Hadoop Migration: How we pulled this off together

sophel

Kleinanzeigen & mobile.de

Posted on April 16, 2023

Hadoop Migration: How we pulled this off together

A short guide to help understand the process of migrating old analytical data pipelines to AWS by following the Data Mesh strategy.
by Aydan Rende, Senior Data Engineer at eBay Kleinanzeigen

Hadoop was used as a data warehouse in a few marketplaces in the former eBay Classifieds Group (now part of Adevinta) including eBay Kleinanzeigen for a long time. While it served analytical purposes well, the central teams wanted to say goodbye to this old friend. The reason was simple: it was old and costly.

Before diving into the solution, let’s take a look at eBay Kleinanzeigen’s Hadoop data pipeline:

Deprecated Hadoop data pipeline

  1. The monolith is the main backend service of eBay Kleinanzeigen. It has several Kafka topics and produces analytical events in JSON format to the Kafka Cluster.
  2. These topics are consumed and ingested to Hadoop by the Flume Ingestor.
  3. The monolith runs scheduled jobs every midnight to fetch and aggregate the analytical data.
  4. Finally these aggregates are stored in KTableau which is a MySQL database.

I have marked the problematic components of this pipeline in dark magenta:

  • Hadoop is not maintained by Cloudera and runs as an old version, which means that the maintenance costs extra.
  • Kafka cluster is on-prem and again in the old version (v1). We had a strict deadline from the DevOps team to shut down the cluster because the hardware reached its end of life.
  • KTableau is not a Tableau instance, it's a non-maintained on-prem MySQL. I have marked this in pink because this is the next one to get rid of. (K-Tableau: K comes from Kleinanzeigen)
  • On-prem monolithic service is the main serving point of the eBay Kleinanzeigen platform. It's a bottleneck, however. The service also runs analytical jobs, but mostly fails silently.
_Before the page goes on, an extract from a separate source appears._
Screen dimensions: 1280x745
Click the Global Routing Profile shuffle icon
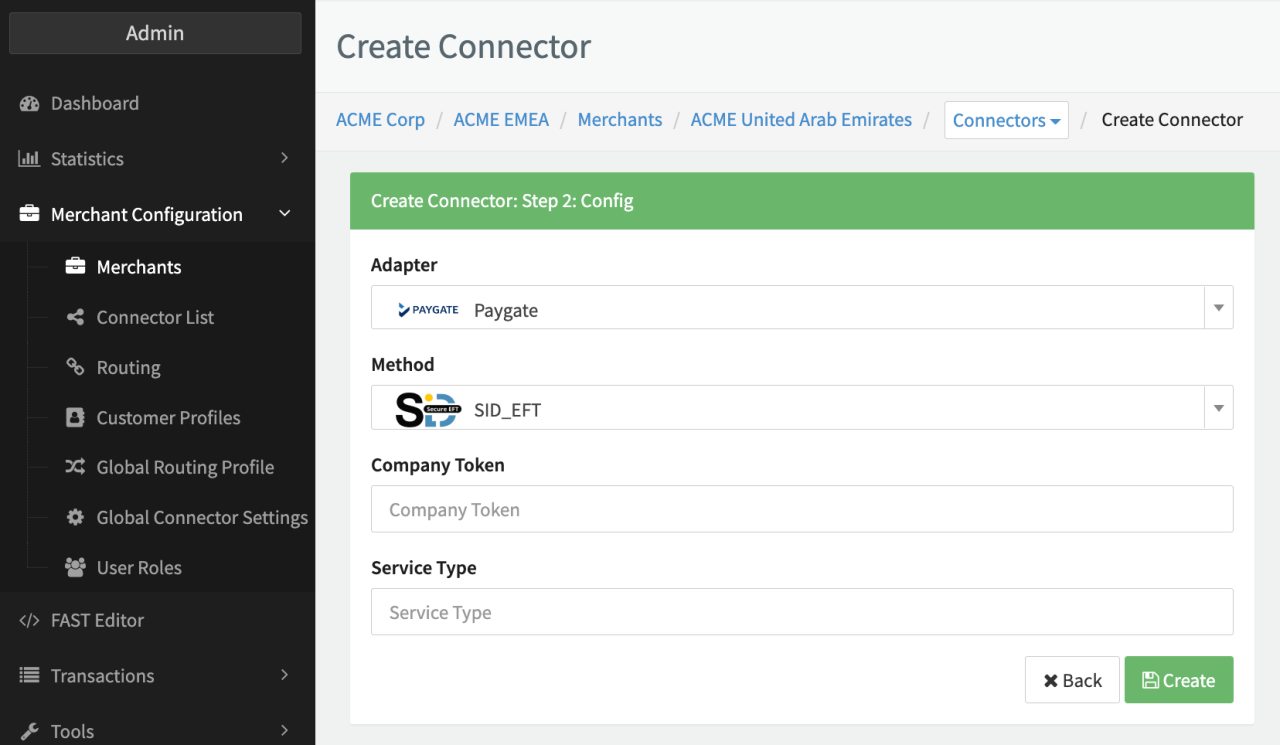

The problems I have outlined give good reasons to change the data setup, as the entire company is, as a matter of fact, in the process of cleaning up and moving away from on-prem to AWS, from monolith to microservices etc. So why not clean up the old analytical data pipeline as well? Yet, we had a teeny tiny issue to deal with; our Data Team was relatively small, so the question was „How do we pull this off together in a short time?"

Data Mesh to the Rescue

Data Mesh is a decentralised data management paradigm that allows teams to create their own data products suited to the company policies by using a central data infrastructure platform. This paradigm aligns with Domain Driven Design which eBay Kleinanzeigen successfully implements for the teams. The teams own a domain and they can also own domain data products as well.
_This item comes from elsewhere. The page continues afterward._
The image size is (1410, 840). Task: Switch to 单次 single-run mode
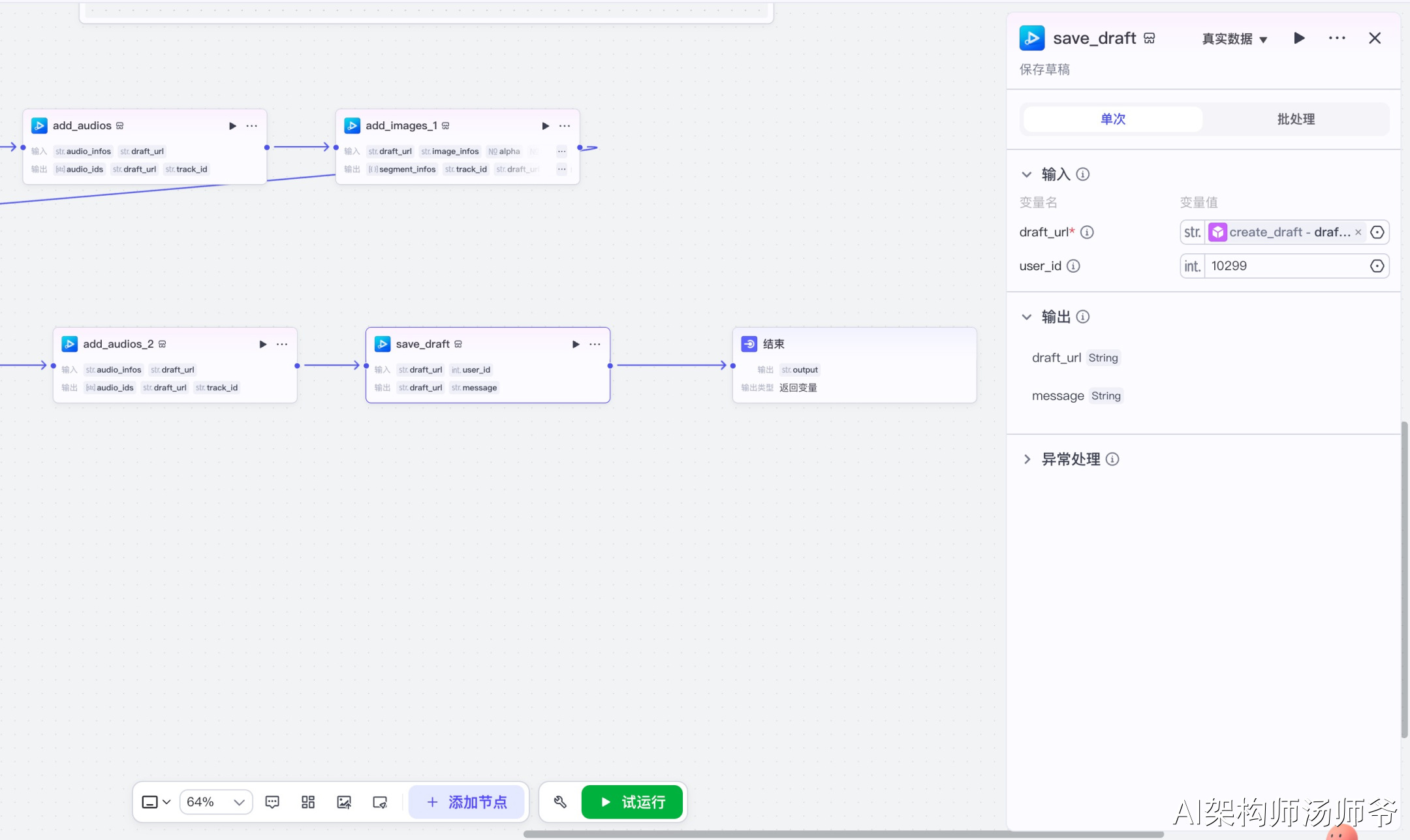pos(1113,119)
Data Mesh is not new to Adevinta (our parent company). Adevinta's central teams already provide a self-serve data platform called DataHub and the marketplaces use this platform autonomously. It has several managed data solutions from data ingestion to data governance. Our task was to learn and create a new data pipeline with these services. However, we also wanted to use dbt for the transformation layer of the ETL process in addition to the services provided because we wanted to keep the transformation layer neat and versioned.

This migration seems to be more important because it's the beginning of the Data Mesh strategy at eBay Kleinanzeigen. It's great that our teams already own domains, but owning data products is new to them. Therefore, we decided to create a proof of concept, migrate the existing datasets from Hadoop to the new design and explain to teams the ownership of data.

The New Design

Data pipeline of a domain

The new design looks more complicated, but, in fact, it's easier to adopt by the teams, as they can reach out to the central services and integrate with the entire data ecosystem that exists in Adevinta. Hence, it provides data ownership out of the box.

In the new design:

  • The backend services already use Kafka to emit events, however, the new Kafka cluster is on AWS and is „managed" which means that maintenance of the cluster is taken care of by the central teams.
  • Scheduled jobs are run in Airflow in a more resilient way. It's better to trace the logs and get notified of errors on Airflow. We no longer need to dive into logs of the big monolith backend service where it is polluted by the other service logs.
  • Data transformation is performed in dbt instead of the backend services. Data analysts can go to the dbt repository and check the SQL queries instead of reading through the backend service code to understand the reporting query.
  • We leverage the central services as much as possible to reduce the DevOps effort and costs.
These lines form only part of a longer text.